Open Zha0q1 opened 4 years ago
The problem here is that we can never know what BLAS libraries are linked into other Python packages that our users happen to use. NumPy may be a popular one, but other packages may also link different BLAS implementations. The same issue applies to the OpenMP dependency.
Did you statically link BLAS implementation? You can refer to https://github.com/apache/incubator-mxnet/pull/17751. For dynamic linking, the loader will load the implementation referenced by the first package that is loaded and not load other BLAS implementations if the BLAS symbols are already available. Maybe importing mxnet first triggers importing numpy, causing the numpy BLAS implementation to be loaded?
is this from pip package or building from source? for pip, we statically link blas/lapacke and stripped all symbols that are not exposed. this means that the blas/lapacke functions are not in the symbol table.
is this from pip package or building from source? for pip, we statically link blas/lapacke and stripped all symbols that are not exposed. this means that the blas/lapacke functions are not in the symbol table.
This if for building from source. Are we planing to support large tensors by default in the future? Currently it's controlled by a flag and I think the distributed whl's don't have it turned on (I just joined the effort to support large tensors for v1.x and 2.0.)
The problem here is that we can never know what BLAS libraries are linked into other Python packages that our users happen to use. NumPy may be a popular one, but other packages may also link different BLAS implementations. The same issue applies to the OpenMP dependency.
Did you statically link BLAS implementation? You can refer to #17751. For dynamic linking, the loader will load the implementation referenced by the first package that is loaded and not load other BLAS implementations if the BLAS symbols are already available. Maybe importing mxnet first triggers importing numpy, causing the numpy BLAS implementation to be loaded?
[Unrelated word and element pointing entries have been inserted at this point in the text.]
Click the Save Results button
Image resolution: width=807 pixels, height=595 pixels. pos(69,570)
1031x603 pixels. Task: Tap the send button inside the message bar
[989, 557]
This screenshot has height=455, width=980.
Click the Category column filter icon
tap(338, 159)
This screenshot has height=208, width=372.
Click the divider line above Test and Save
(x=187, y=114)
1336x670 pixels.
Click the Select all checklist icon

Right it was a dynamic link. Is there a way to link it statically when building from source?
@Zha0q1 When building pypi wheel. openBLAS is linked statically and is inside libmxnet.so
. So for dynamic inking we can layout guidelines for users saying that if they want to build from source they need to reinstall numpy with openblas built from source.
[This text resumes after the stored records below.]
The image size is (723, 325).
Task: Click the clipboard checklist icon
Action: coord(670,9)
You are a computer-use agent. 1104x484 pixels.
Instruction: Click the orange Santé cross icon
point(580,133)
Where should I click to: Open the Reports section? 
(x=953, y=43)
We can change the build from source instructions for mxnet.2.0 to always build openBLAS from source and statically link it. @leezu @szha what do you think ?
Alright I tried the static build scripts under /tools This is what I got
ubuntu@ip-172-31-12-248:~/incubator-mxnet$ ldd lib/libmxnet.so
linux-vdso.so.1 (0x00007fff525c4000)
libdl.so.2 => /lib/x86_64-linux-gnu/libdl.so.2 (0x00007fb1116b7000)
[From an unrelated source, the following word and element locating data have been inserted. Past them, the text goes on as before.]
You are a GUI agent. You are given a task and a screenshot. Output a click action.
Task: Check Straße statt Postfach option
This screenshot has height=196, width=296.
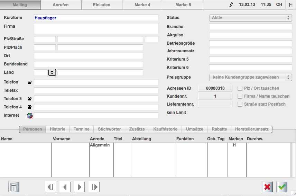pyautogui.click(x=240, y=104)
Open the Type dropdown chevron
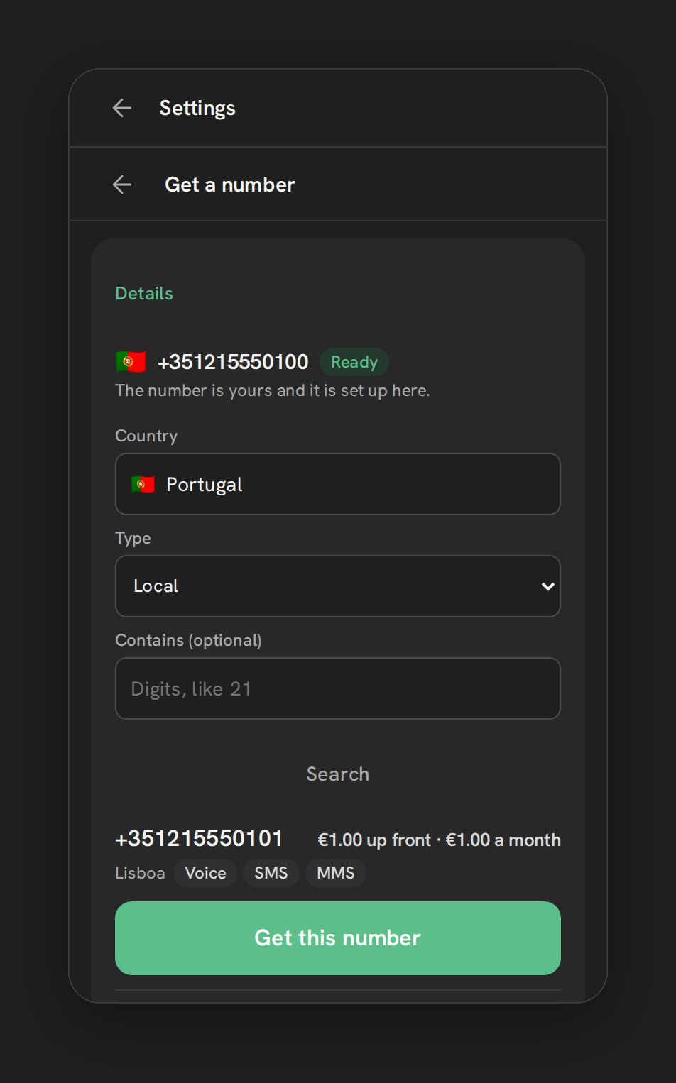This screenshot has height=1083, width=676. 547,586
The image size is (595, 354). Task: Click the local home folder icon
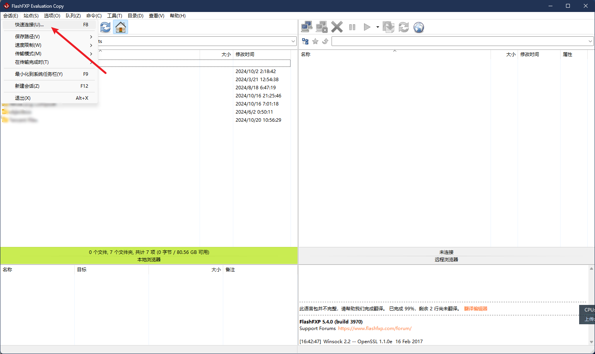(121, 27)
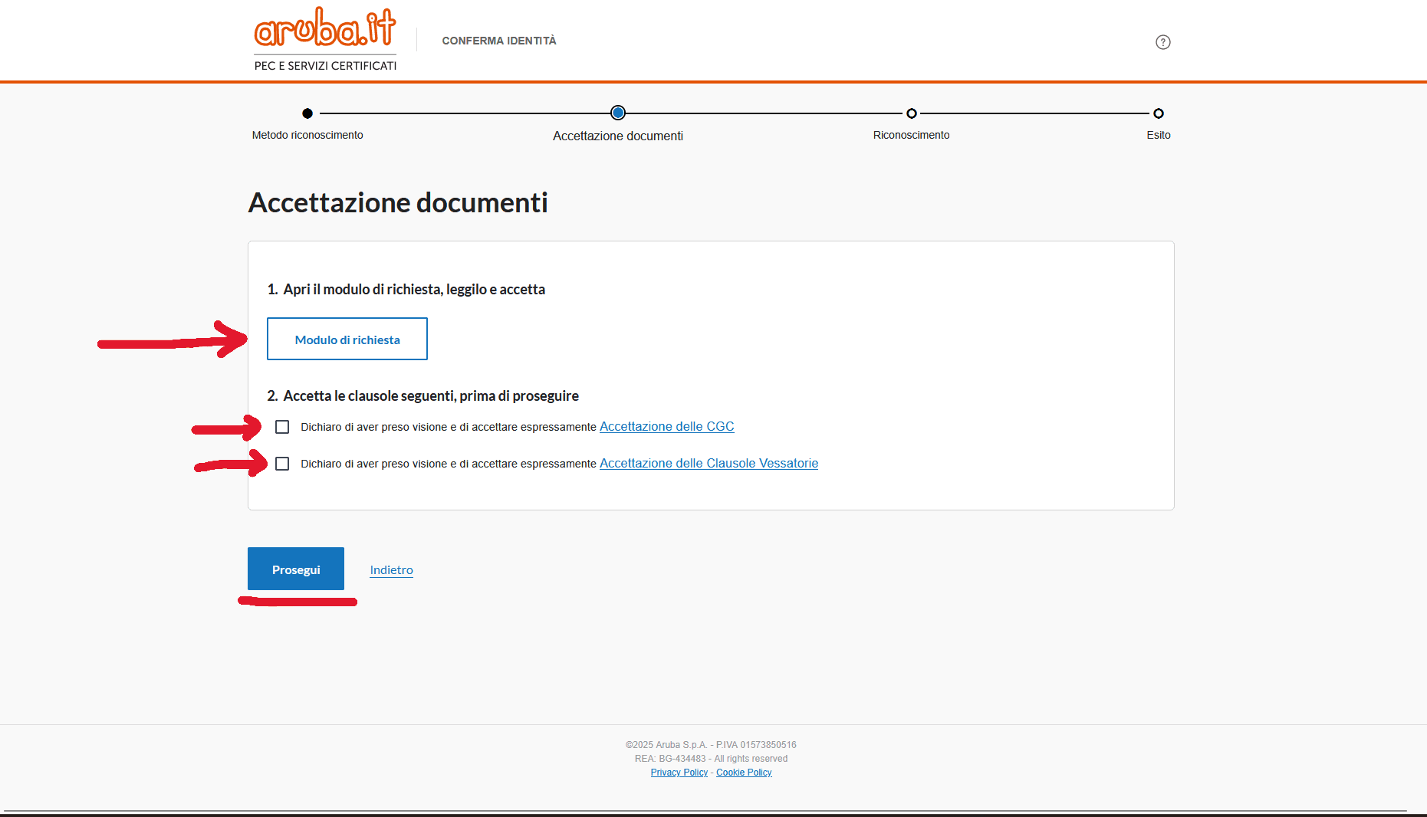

libopenblas.so.0 => /home/ubuntu/incubator-mxnet/lib/libopenblas.so.0 (0x00007fb10efc4000)
librt.so.1 => /lib/x86_64-linux-gnu/librt.so.1 (0x00007fb10edbc000)
libpthread.so.0 => /lib/x86_64-linux-gnu/libpthread.so.0 (0x00007fb10eb9d000)
libgomp.so.1 => /usr/lib/x86_64-linux-gnu/libgomp.so.1 (0x00007fb10e96e000)
libstdc++.so.6 => /usr/lib/x86_64-linux-gnu/libstdc++.so.6 (0x00007fb10e5e5000)
libm.so.6 => /lib/x86_64-linux-gnu/libm.so.6 (0x00007fb10e247000)
libgcc_s.so.1 => /lib/x86_64-linux-gnu/libgcc_s.so.1 (0x00007fb10e02f000)
libc.so.6 => /lib/x86_64-linux-gnu/libc.so.6 (0x00007fb10dc3e000)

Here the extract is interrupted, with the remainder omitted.